What you have to do
Exactly the lines from the one with "Editorial Policy (113, 2427)" through the end of the records below are to be output, the first and last included, and no others.

[Records contained in a dataset]
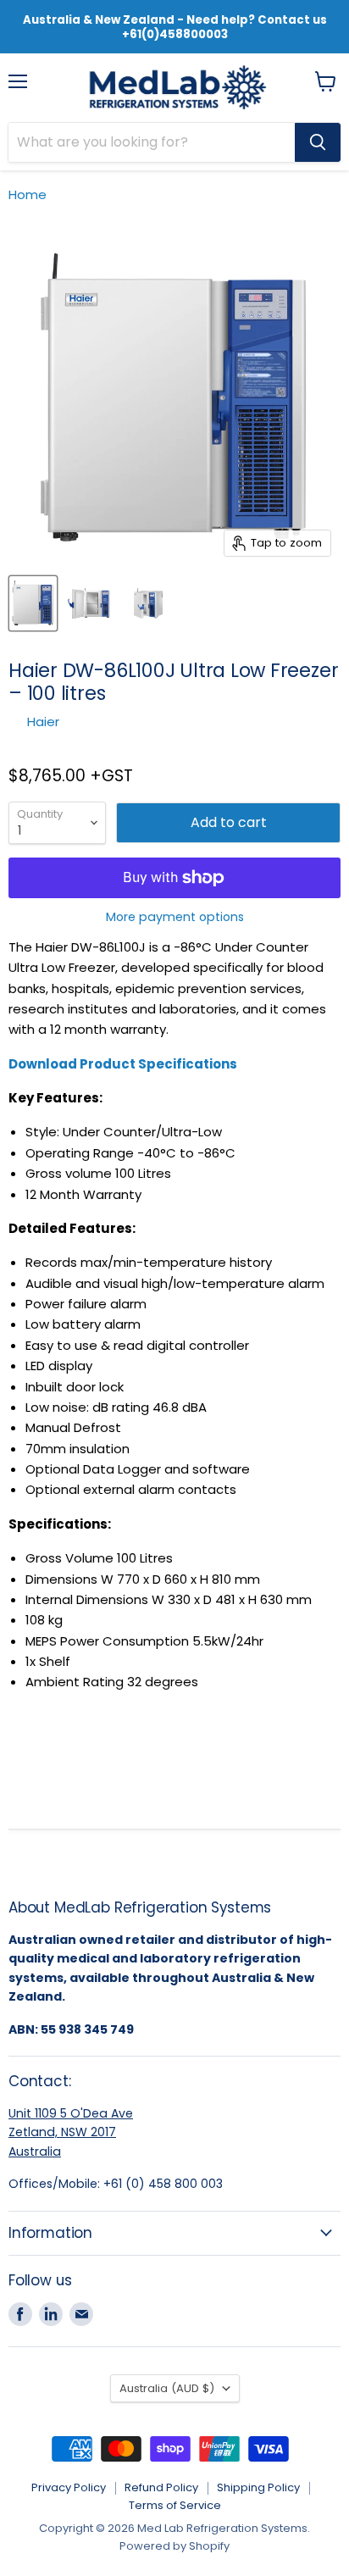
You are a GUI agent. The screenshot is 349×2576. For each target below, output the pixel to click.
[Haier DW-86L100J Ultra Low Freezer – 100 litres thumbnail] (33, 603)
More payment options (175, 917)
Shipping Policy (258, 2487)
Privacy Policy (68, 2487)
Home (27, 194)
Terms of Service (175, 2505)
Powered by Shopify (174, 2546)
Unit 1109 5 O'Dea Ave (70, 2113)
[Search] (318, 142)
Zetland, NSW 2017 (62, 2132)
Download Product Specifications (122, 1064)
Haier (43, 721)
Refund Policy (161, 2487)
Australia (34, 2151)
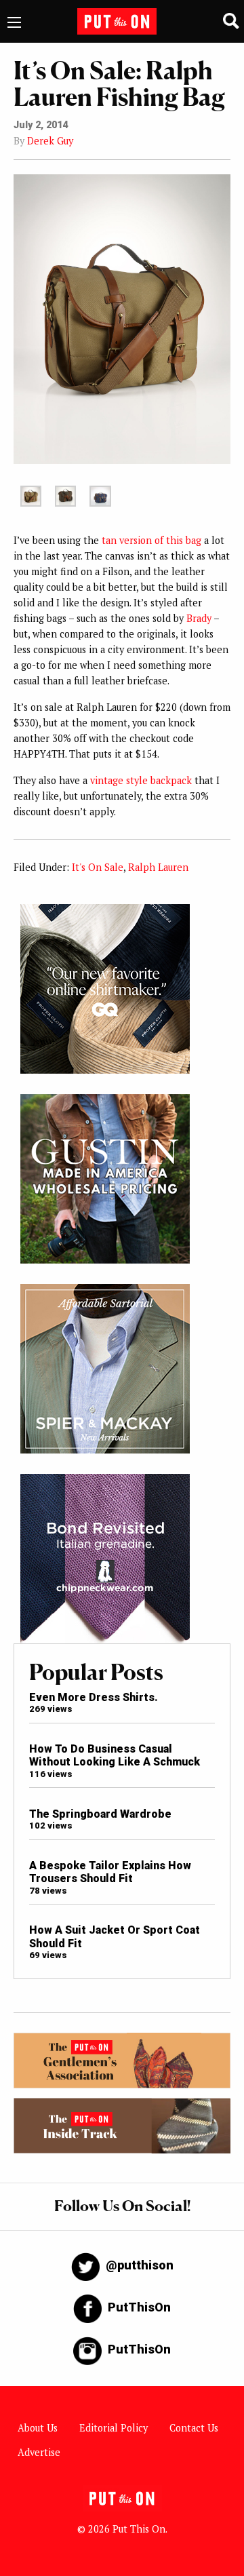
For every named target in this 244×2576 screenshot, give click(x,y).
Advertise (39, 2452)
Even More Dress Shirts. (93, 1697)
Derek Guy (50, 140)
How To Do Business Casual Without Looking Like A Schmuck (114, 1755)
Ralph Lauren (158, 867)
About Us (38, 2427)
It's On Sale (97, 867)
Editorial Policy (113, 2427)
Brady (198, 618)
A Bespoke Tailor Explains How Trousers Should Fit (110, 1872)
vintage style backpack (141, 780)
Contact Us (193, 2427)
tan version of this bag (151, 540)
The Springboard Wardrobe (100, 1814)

Output for this exercise
Editorial Policy (113, 2427)
Brady (198, 618)
A Bespoke Tailor Explains How Trousers Should Fit (110, 1872)
vintage style backpack (141, 780)
Contact Us (193, 2427)
tan version of this bag (151, 540)
The Springboard Wardrobe (100, 1814)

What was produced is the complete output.